Hideaway

Photography by Amy Vischio
Above: The Lattice House anchors the elaborate and lush garden designed by Southporter Christopher Philip

Fifty years ago, Mrs. Arlene Philip looked at the garden around her 1916 home. In the unruly forsythia, wild raspberries and trees of all ages, she imagined something far different: a space befitting historic Southport—nearly three-square miles of harbor views, picket fences, hydrangeas, and Italianate, Stick and Queen Anne homes. These homes were erected during Southport’s maritime heyday in the nineteenth century and imbued with a feeling of the Old South (indeed, a NYT article reported that at that time the village traded with Savannah and Charleston, where many families had relatives).

Mrs. Philip transformed the thicket into a garden with a pleasing sense of balance, color, shape and fragrance—and nurtured it for three decades. When she sold the property to her son, she left it in excellent hands. Christopher Philip, an ad agency executive, has a passion for the artistry of formal gardens, and his partner, Parker Rogers, is an interior designer with his own firm in Southport. While Rogers mixes antiques and family heirlooms inside the home, Philip has a professional’s eye for the landscape. He retained his mother’s work, then expanded it with expertly defined garden rooms. He also added The Lattice House, a feature that suited both men’s talents and interests.

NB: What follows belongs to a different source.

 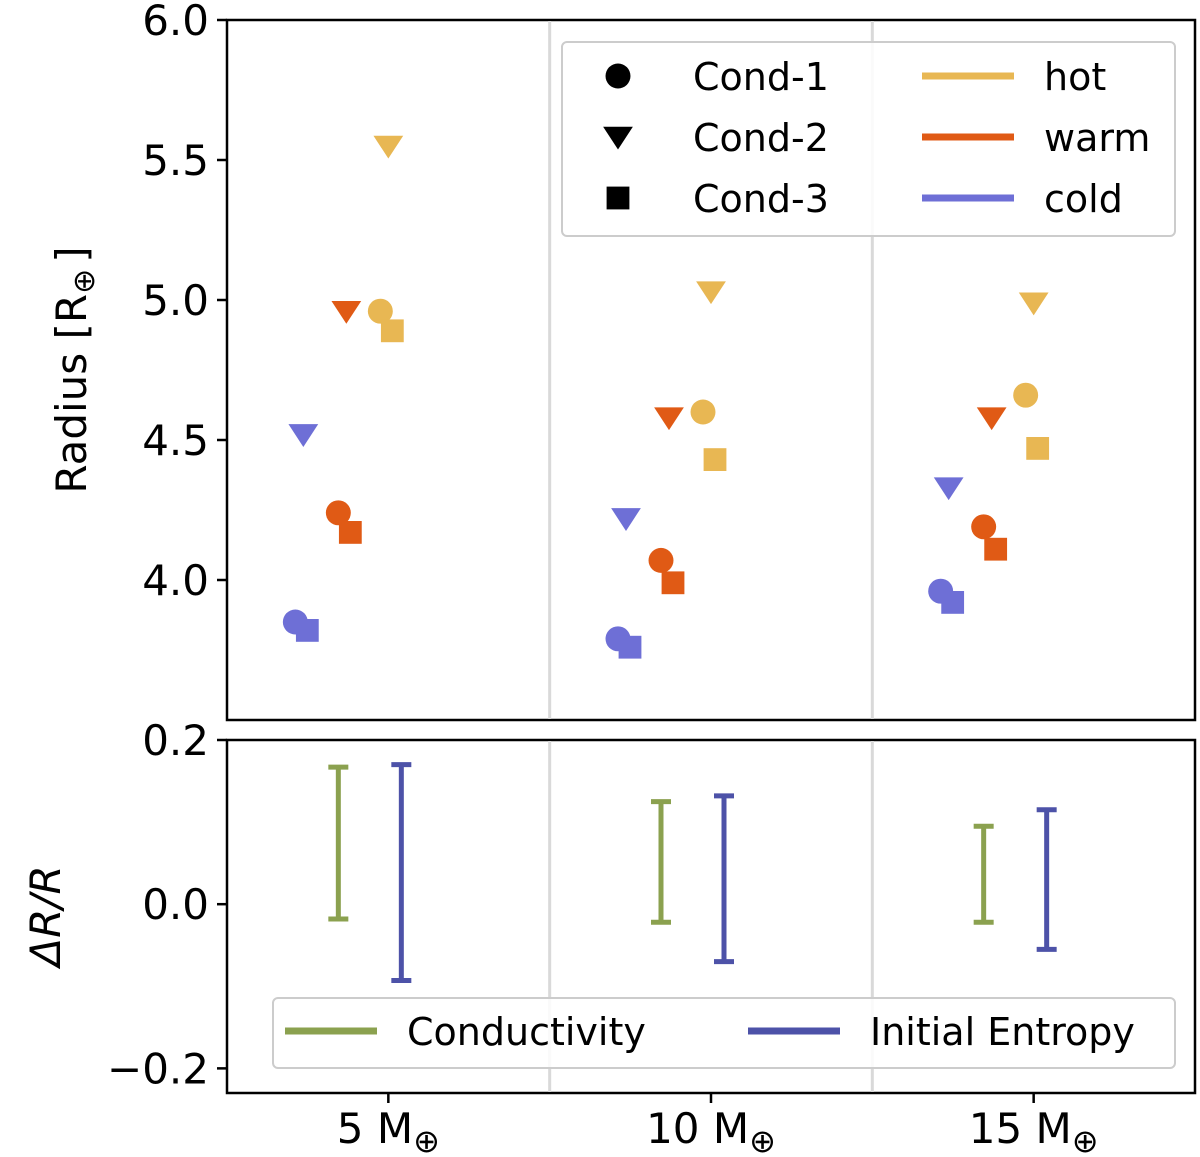 I want to click on top-legend-box, so click(x=868, y=139).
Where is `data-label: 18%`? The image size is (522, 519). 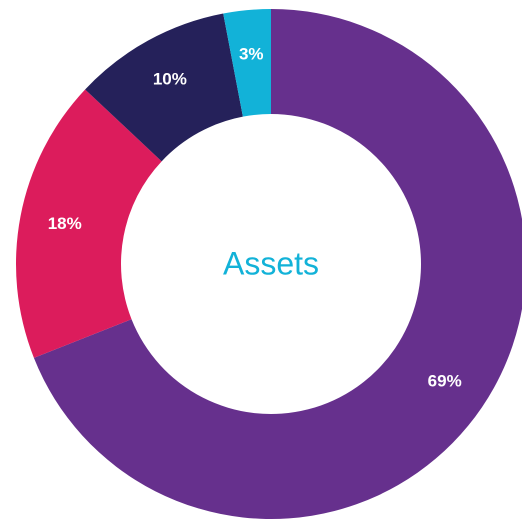
data-label: 18% is located at coordinates (65, 224).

The Lattice House, at the end of a lush garden path, is more than a traditional folly, a garden outbuilding. Eighteenth-century folly designs were extravagant or striking in a unique way—and made no promise to be practical. In fact, the point was for design to outshine practicality.

Philip’s is more. “I designed Lattice House after years of studying garden structures and seeing the different ways they could be used,” he says. “I wanted to make it functional as well as beautiful.” The result is a structure that serves as a destination while strolling the gardens as well as a place to host intimate dinner parties up to eight or to relax on weekend mornings.

“I sat down one day with graph paper and drew out all the elevations. I handed the drawings to the carpenter who had just finished building the library in our home and asked him if he can build this exactly as drawn,” he says. The project was flawless. “Lattice House is built like a fine piece of cabinetry—the finish work is amazing considering it sits outside in a garden!”

Rogers stepped in to design the interior with antique wicker and refurbished bamboo chairs, sailing prints, sturdy fabrics in classic patterns and more.

“The interior of Lattice House reflects our whole view on design—color and comfort—mixing new and old family pieces and found items with an eye on quality,” Philip says.

Philip collects garden ornaments from the early 1900s, in keeping with his house. He found a large urn at Pickets (now closed), cherubs at the New York Botanical Garden’s Garden Sale, and topiaries at Trade Secrets. His passion for garden design and collecting has blossomed into a retail business, also called Lattice House. “We will be a home accessories store and one of our focuses will be garden,” he says. “We did a pop-up marketplace in the space over the holiday season and now we are in the process of renovating and designing it.” The store will be located at 411 Pequot Avenue in Southport Center.